Funny. All I see in this thread are technicalities (slipstream drive, ship design, politics, less Klingons more Tholians, more women in the crew).

No words spent on characters, story or action.


TOS had an actual story and good characters. A strong Captain, the Doctor, his best friend acting as conscience, the First Officer, a half human-half alien hybrid acting as the logical rationale, and together they explore new worlds far far far away from Earth.

TNG was also about exploring new worlds, with a much stricter Captain who doesn't like children aboard a starship, but has to deal with a teenage boy whose father has been killed under his command. A First Officer who could have taken his own command long time ago but wanted to be on the Enterprise instead. An android who wants to be human.

DS9: a station guarding the first stable wormhole ever found, in orbit of a planet that has been an occupied warzone not long ago. A commander who lost his wife in battle and thinks about giving up his career. An alien first officer with a strong faith in gods who turn out to be aliens living in that wormhole and care for the planet she comes from.


That's the interesting stuff, guys and girls. Technical formalities are second.
 
^^ Star Trek: encountering and exploring strange worlds and strange life and how that often causes us to reflect on who and what we are and our place in the universe.

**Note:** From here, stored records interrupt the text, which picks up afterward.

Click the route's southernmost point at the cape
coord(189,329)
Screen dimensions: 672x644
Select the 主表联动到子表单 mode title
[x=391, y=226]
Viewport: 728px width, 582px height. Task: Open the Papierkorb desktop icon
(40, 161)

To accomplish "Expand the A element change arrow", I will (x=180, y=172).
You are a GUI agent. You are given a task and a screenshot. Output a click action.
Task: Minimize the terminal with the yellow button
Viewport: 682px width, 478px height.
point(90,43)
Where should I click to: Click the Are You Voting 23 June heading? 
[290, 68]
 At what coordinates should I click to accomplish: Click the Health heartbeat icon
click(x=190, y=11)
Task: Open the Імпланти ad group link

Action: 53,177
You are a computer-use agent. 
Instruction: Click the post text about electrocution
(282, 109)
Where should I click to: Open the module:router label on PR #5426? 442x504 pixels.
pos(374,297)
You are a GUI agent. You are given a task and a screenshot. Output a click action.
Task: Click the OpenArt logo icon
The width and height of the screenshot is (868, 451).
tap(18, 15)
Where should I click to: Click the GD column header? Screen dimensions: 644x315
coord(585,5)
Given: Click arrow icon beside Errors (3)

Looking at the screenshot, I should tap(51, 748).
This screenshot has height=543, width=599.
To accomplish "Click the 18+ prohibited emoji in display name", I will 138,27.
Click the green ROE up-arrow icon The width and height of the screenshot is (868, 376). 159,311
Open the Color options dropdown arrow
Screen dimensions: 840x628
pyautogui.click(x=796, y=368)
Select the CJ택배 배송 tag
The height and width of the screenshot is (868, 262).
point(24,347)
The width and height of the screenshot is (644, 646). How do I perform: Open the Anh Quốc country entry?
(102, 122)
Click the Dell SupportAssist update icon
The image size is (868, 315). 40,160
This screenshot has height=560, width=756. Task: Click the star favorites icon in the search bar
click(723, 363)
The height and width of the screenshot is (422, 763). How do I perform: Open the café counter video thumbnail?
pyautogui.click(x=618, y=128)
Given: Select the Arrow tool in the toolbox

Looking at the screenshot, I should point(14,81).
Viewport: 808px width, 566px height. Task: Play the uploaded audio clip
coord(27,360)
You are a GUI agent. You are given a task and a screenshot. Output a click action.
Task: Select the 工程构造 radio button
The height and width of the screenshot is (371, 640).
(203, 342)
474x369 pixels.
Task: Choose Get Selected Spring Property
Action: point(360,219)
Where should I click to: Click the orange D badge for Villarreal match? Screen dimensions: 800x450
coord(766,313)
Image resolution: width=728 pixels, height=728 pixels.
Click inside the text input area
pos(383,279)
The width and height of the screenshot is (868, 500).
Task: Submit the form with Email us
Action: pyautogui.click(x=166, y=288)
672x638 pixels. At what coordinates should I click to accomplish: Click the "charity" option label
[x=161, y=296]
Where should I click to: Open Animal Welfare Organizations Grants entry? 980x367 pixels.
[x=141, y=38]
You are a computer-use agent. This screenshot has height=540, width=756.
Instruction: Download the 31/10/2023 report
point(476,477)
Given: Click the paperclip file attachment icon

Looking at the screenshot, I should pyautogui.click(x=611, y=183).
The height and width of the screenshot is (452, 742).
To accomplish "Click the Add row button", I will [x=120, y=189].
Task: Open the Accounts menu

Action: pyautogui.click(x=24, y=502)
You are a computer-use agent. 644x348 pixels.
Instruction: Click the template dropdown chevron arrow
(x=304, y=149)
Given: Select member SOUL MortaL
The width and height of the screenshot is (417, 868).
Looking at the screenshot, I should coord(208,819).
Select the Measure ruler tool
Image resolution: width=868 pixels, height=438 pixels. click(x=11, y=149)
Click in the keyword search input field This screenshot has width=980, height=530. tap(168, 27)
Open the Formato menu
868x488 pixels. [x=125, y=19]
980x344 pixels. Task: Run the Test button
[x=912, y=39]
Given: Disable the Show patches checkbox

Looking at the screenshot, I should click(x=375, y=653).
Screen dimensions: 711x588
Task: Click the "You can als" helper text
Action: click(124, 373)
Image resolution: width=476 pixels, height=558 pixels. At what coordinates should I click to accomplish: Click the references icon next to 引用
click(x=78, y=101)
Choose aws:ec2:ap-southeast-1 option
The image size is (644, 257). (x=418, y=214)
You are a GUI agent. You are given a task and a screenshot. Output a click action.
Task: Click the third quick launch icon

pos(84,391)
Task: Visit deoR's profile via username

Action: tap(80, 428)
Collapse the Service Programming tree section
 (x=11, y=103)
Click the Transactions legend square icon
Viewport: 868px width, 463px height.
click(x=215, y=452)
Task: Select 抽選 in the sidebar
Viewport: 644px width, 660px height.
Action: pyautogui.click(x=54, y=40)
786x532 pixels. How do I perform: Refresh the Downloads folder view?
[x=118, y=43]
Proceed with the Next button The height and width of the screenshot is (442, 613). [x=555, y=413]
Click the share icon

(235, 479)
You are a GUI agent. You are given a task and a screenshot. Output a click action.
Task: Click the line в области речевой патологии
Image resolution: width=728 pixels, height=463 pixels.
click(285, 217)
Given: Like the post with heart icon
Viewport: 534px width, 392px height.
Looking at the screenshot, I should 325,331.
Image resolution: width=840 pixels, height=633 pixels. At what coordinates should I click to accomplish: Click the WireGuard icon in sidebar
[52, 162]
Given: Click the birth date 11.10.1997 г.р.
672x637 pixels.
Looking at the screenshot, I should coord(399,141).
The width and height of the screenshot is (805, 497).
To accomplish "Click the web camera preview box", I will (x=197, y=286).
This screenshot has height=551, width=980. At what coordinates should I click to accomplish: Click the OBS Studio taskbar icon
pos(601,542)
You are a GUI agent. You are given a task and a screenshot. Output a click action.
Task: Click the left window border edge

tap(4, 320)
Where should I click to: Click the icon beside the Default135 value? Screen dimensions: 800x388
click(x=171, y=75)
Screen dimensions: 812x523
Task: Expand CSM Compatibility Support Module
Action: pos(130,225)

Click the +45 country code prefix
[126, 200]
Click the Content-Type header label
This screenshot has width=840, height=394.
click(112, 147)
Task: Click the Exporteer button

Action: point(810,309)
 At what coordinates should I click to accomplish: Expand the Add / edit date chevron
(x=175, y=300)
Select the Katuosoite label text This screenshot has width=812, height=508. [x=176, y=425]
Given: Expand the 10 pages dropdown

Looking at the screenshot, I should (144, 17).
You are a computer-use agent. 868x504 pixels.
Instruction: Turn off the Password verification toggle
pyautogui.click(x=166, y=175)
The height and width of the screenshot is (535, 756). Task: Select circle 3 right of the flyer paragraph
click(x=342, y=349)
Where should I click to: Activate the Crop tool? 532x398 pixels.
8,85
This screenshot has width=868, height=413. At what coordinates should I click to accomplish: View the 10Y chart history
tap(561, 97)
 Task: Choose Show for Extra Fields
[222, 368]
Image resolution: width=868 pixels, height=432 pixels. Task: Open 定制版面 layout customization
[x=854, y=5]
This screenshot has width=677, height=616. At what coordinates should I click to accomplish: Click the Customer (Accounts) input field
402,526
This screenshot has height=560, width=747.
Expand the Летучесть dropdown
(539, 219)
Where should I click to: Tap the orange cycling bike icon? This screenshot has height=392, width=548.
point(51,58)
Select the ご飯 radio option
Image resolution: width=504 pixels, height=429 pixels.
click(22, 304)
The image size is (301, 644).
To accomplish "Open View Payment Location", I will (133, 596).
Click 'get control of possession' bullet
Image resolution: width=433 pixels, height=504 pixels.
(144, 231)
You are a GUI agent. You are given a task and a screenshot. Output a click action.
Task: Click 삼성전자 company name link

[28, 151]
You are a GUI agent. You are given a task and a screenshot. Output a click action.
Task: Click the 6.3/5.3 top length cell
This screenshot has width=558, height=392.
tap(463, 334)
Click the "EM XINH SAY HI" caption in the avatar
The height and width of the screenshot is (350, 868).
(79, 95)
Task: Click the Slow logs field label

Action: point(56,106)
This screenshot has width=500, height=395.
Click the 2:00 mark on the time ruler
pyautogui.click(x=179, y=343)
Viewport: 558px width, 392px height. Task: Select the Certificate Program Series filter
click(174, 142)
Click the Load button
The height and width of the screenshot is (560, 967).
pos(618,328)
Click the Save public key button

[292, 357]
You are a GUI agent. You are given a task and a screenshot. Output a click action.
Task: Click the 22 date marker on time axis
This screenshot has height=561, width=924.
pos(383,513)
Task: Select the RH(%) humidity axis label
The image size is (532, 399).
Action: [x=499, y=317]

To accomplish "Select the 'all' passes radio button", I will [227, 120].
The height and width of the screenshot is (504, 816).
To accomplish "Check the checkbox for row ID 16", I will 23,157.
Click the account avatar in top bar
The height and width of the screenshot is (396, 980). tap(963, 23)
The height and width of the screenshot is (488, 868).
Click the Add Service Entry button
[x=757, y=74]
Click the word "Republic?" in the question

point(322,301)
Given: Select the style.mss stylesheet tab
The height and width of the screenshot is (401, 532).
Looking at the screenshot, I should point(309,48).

Wait a minute! Isn't that...heavan forbid...isn't that...SCIENCE FICTION?

Cooool.
 
And of course someone more interested in the Star Trek universe than I wouldn't give this answer to the question "how would you make Star Trek?" But this is still my answer.
And I can respect that. I don't agree with the degree of importance you place on "realism" in terms of visual design (I think in-universe believability is far more important than real-world functionality), but (as you say), that's just my answer, based on my opinions, and it's no more or less valid than anyone else's.
Avatar has simply set the bar for envisioning a space-going future way higher than Star Trek in its current incarnation can probably reach.
I don't see how Avatar moved any bars in terms of portraying a futuristic, space-faring human society. We saw a very narrow picture, focused almost entirely on the military, and the overall presentation - while very good for what it was - didn't strike me as having gone beyond what I've seen dozens of times from various sci-fi franchises (books, movies, video games) over the years. And as for Avatar vs. Trek, I'd say that Trek has fleshed out its world and ideas FAR more than Avatar (which, of course, is largely because the latter has had only one movie, at least so far). I don't think it's far to say that Avatar's vision of the future is "superior" to Trek's, simply because it's more grounded in what the real world is like today. That's a creative decision: it's the direction they chose to take. Trek chose a different direction.
Well, we're not going to get that anyway. Abrams's version is a lot more futuristic looking than the 1990s TV version (or the 1990s TV-derived movie version). So there you go.
But if falls way behind what TMP managed to do. TMP is still the most futuristic looking of all the Trek works even if one doesn't care for its aesthetics.
I disagree with both of you here. I still find that overall, the 24th century aesthetic (with some important exceptions) was the best in terms of both simply looking good, and at looking "futuristic". While I thought that Abrams' movie was also good in that regard, if not AS good, I don't see it in TMP. Granted, I don't (to use your wording, Warped) care for its aesthetics at all, and I wouldn't go so far as to say that isn't coloring my viewpoint, at least a little bit. But really, that brings me to my next point: I don't see how saying whether or not something looks futuristic is any more or less subjective than saying it looked aesthetically pleasing, not in this context. We are talking about ships and equipment designed and used by a cooperative of more than one hundred species several hundred years into the future. What I said above about the conceptual also applies to the visual: Avatar was clearly aiming, quite intentionally, for a "It looks like the stuff we have today, only more futuristic" look. Halo is another sci-fi franchise that was also aiming for the same thing (hence, humans in the twenty-sixth century using gas-powered, solid shell machine guns and driving around in armored jeeps). Both of those stories use real, modern aesthetics, and simply extrapolate forward to what they might look like in the future, without fundamentally changing them. Trek has never really aimed for that kind of realism, that kind of connection to real life, and I personally don't see any reason why it should.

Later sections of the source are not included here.